Continúa, por favor, el texto sobre los cursos de Enlow a partir de su última oración.

TEXTO DADO
────────

Esta sentencia, de Audermars Piguet, ejemplifica muy bien el espíritu de los cursos de Enlow. Durante el primer año el
propósito era «forjar la mirada» del residente, dotándolo de un bagaje amplio de conocimientos adquiridos en el estudio
y la lectura de libros y artículos sobre crecimiento. Sin embargo, durante el segundo año el cometido era bastante más
arduo. Se trataba de exponer y analizar de modo crítico los contenidos que se revisaban cada semana, estimulando así
la capacidad de reflexionar y argumentar de los residentes. Y en ello no había ni posiciones dogmáticas ni excepciones
a la crítica: «La próxima semana analizaremos el próximo capítulo de mi libro. Léanlo con atención y busquen contraargumentos en la literatura. Espero sus críticas feroces». En cada promoción, un residente era elegido por Enlow para
realizar la tesis bajo su dirección y supervisión. Era una gran responsabilidad, pero también un honor al que uno podía
negarse solo teóricamente. En mi promoción el elegido fui yo, y le agradeceré tal distinción toda la vida. Nuestro contacto
personal se vio reforzado por esta circunstancia y propició numerosas conversaciones, durante las cuales tuve el placer
de disfrutar de su compañía y aprendí mucho, y no solo sobre crecimiento facial. También nos unía una debilidad
compartida: el hábito de fumar. Cuando se quedaba trabajando hasta última hora de la tarde en su despacho, bajaba al
departamento a buscarme utilizando una coartada bien conocida por mí: «Suba a mi despacho y charlaremos sobre la
marcha de su tesis... mientras fumamos un cigarrillo». Su despacho era el único lugar de la facultad donde se podía
fumar impunemente. Fumador empedernido (ya a escondidas en aquel tiempo) y cardiópata avanzado, sufrió su enésima
crisis coronaria poco antes de la defensa de mi tesis. Cuando se le pudo visitar, fui a verlo, y su comentario a la despedida
no me sorprendió y sí me llenó de ternura: «No se haga ilusiones. Estaré recuperado para el día de la lectura de su
tesis y estaré en el tribunal. Y más le vale estar bien preparado...». Hay que aclarar que en EE.UU. los directores de
tesis no solo pueden formar parte del tribunal, sino que también pueden formular preguntas comprometidas. Y lo hacen.

────────

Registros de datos

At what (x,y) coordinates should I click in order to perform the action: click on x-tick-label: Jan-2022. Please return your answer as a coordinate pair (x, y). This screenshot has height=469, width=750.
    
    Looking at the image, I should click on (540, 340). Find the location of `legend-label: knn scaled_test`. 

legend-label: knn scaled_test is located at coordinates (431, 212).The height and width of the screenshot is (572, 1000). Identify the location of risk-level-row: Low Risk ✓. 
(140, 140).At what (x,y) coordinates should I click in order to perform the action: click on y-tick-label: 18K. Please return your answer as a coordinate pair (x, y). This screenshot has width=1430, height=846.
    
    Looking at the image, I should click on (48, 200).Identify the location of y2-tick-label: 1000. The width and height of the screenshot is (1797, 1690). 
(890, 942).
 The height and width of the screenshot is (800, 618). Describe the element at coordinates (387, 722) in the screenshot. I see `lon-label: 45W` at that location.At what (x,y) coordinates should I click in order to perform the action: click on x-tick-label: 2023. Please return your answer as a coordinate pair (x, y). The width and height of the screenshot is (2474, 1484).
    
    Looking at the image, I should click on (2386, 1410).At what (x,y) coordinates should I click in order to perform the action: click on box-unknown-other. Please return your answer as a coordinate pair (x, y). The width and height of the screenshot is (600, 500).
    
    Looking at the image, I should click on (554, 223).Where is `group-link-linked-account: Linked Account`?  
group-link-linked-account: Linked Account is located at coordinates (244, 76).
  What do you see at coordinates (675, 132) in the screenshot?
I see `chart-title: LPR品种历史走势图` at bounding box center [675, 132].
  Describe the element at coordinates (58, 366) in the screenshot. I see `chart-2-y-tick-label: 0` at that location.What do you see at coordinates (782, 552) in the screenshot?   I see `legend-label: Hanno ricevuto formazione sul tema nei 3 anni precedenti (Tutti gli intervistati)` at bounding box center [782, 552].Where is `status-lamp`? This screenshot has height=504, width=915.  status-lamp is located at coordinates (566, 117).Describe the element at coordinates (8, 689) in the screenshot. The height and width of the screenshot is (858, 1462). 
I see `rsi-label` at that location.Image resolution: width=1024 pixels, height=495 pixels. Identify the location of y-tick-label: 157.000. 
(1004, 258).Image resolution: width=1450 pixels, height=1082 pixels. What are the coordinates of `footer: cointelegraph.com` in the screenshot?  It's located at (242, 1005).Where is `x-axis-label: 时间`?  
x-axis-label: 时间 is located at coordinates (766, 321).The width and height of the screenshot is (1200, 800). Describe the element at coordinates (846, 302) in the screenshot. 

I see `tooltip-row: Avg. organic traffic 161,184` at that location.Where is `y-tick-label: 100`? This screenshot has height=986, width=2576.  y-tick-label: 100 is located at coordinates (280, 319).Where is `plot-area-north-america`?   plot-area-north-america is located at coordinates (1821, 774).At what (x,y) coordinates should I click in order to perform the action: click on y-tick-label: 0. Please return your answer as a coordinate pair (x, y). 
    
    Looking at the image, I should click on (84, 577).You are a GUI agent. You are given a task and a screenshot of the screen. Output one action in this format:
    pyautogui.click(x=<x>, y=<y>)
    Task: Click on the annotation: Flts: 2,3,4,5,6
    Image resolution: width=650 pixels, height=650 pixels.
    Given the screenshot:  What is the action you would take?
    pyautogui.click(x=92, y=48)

────────

RESPUESTA
Cumplió su palabra y estuvo presente en el tribunal, supongo que haciendo un notable esfuerzo. También se lo agradeceré
siempre. Asistió a la posterior comida y se retiró enseguida. Las huellas del cansancio eran patentes. Poco tiempo más
tarde dejó la universidad y se retiró definitivamente. Fue la última tesis que dirigió y el último tribunal del que formó
parte. Un honor (si es que lo es) que también me corresponde gracias a su generosidad.
Sería difícil enumerar el largo correlato de mi impagable deuda con el profesor Enlow. Los buenos docentes enseñan,
los grandes docentes forman a sus alumnos y los docentes de talla excepcional consiguen inspirar a los que tienen la
suerte de ser sus discípulos. Inspiración, sí. Consiguió inspirar en mí un amor a la profesión y al conocimiento de mi
especialidad que sigue vivo y que ha guiado mi devenir profesional todos estos años. Una deuda de gratitud que no
podré pagar jamás y que solo puedo intentar compensar modestamente con mi deseo sincero de compartir o transmitir
los conocimientos, muchos o pocos, que he adquirido a lo largo de mi carrera profesional.
Ya han terminado, pues, para ti, Don (permíteme que te tutee ahora, nunca antes lo hice), los avatares enojosos de
la vida cotidiana. Pero te imagino en un lugar mejor. Te imagino transitando las marismas del paraíso, acariciando la
culata de tu escopeta y oteando el cielo de la primera amanecida a la busca de patos salvajes. Tuyas son, por fin, todas
las aves del cielo. Bueno, todas no. Cuando veas que, en un puesto próximo al tuyo, alguien consigue abatir la pieza
que a ti se te ha escapado, enfunda tu escopeta y ve a saludarlo. Es un buen tipo, es mi padre. Cuando hables con él,
no te olvides de decirle que le echo de menos. Cada día más.
José Chaqués Asensi
El profesor Donald Hugh Enlow nació el 22 de enero en Mosquero, Nuevo México, y murió el 5 de julio de 2014 en Janesville, Wisconsin,
a la edad de 87 años. Le sobreviven su mujer, Martha; su hija, Sharon; tres nietas y cinco bisnietos. Descanse en paz.